Why LA-schooled Pinay designer chose a career in RTW


Posted at Oct 23 2018 02:22 PM

Many designers dream of building their careers on haute couture, crafting extravagant fashion pieces for kings and queens.

But an LA-schooled Pinay designer is taking the road less traveled. She chooses to create ready-to-wear (RTW) clothing that is timeless, functional, and stylish.

Maika Anthoni/Jonathan Keh


RTW clothing is usually mass-produced by companies that specialize in fast fashion. Because these items may not have been meant to last long, it is commonly thought that the quality of these is inferior to their haute couture counterparts.

LA-schooled Pinay designer Anika Martirez revolutionizes RTW by creating fashionable clothing that's stylish, versatile, and long lasting.

Martirez, who also holds a degree in interdisciplinary studies from Ateneo de Manila University, is an alumna of The Fashion Institute of Design and Merchandising in Los Angeles, California.

Here, she mastered merchandise marketing and fashion design. The chill vibes of LA fashion, she said, inspired her to make functional and effortless designs.

While most of her contemporaries joined popular fashion houses, Martirez chose to build her own fashion line. Her namesake fashion line focused on RTW, a dog-eat-dog industry that requires constant reinvention.

"I feel a certain kind of pressure--again, the good kind--given the industry I'm in is a cut-throat one. Every day is a constant process on how to stay relevant. At the same time, it’s fun and rewarding," she said.


With the rise of fast fashion and tight competition, Martirez is constantly faced with pressure. But it's "the good kind," she says.

That's why she always tries to stay ahead of the game, while staying true to her own brand philosophy. Yet, she doesn't force creativity. Instead, she waits for inspiration to come naturally.

"I try to be prolific with designing. When I catch myself forcing something, I take a step back and remind myself not to try too hard by letting things take its natural course. When inspiration hits me at the oddest of times (for instance, during my sleep), I make sure to document this in my idea notebook right away," she said.

Being a female fashion designer, Martirez adds, has both advantages and disadvantages. She said she is easily affected by criticism and crab mentality. In times like this, she draws support from her clients.

"I am motivated by fellow passionate women who share the same work ethic as I do—women who support each other. And of course, I’m motivated by my loyal clients (some clients turned friends) who
give me honest feedback and keep me going," she said.

"I surround myself with people who cheer me on, give me that boost of confidence, and know when and how to pick me up when I feel less like myself."

Maika Anthoni/Jonathan Keh


With a thriving business and a fulfilling mission, Martirez said she feels a sense of pride, satisfaction, and gratitude with her craft.
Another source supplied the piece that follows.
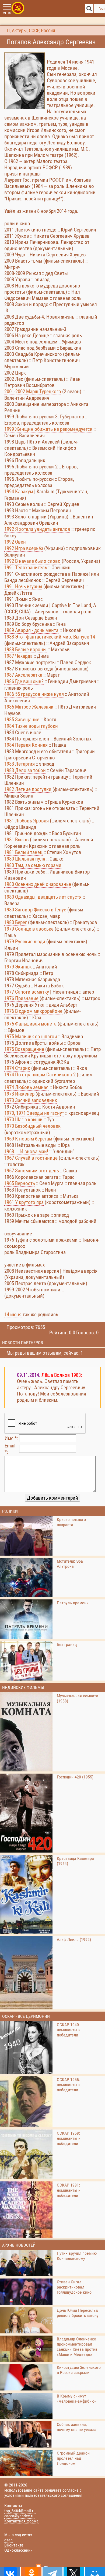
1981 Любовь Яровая (26, 821)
"One of the best parts about it is seeing my ideas come to fruition, engaging with my customers, and receiving positive feedback from real clients telling me that they appreciate the work I do—clients
thanking me for making them look and feel good."

"It feels empowering and gratifying! It reminds me that all the blood, sweat, and tears are -- as sappy as it sounds -- well worth it."

Through her business, Martirez provides livelihood to a community of women who helps her grow her brand. Aside from that, she also aims to inspire other women to pursue careers that constantly challenge them.

As a designer, Martirez has many things to say about fashion and style. However, she believes that fabulous clothes and interesting accessories are not key to everything stylish. Hence, skin and and hair are equally important.


In terms of style, Martirez prefers effortless aesthetic. Even when it comes to the way she presents herself, she prefers to be low-key with just natural or no make-up make-up look and a messy bun or ponytail.

"My go-to hairstyle is a fuss-free ponytail or bun, which allows me to go about my day-to-day activities with ease while still looking put together. With my hair tied, I feel like I am ready to take on the day. It also reflects my aesthetic as a designer — feminine yet low maintenance," she said.

Her looks may seem effortless, but she still puts in the effort to maintain her beauty regimen. Her top concern these days – hair fall. Just like most women, she also experiences hair fall and she blames stress for this.

"Hair fall interferes with my daily life as it makes me conscious and less confident. I feel like I don’t perform my best when I don’t look my best," she said.

But being the empowered Pinay that she is, Martirez doesn't let hair fall stand in her way. She confidently faces each day -- solving every challenge -- with a positive attitude. After all, she feels secure that her hair is healthy.

"Living without hair fall worries feels like I can take on whatever challenge and task the day may present. I can take on my role to the best of my abilities. I can lead my team well. I can serve my clients the best way I was meant to," she said.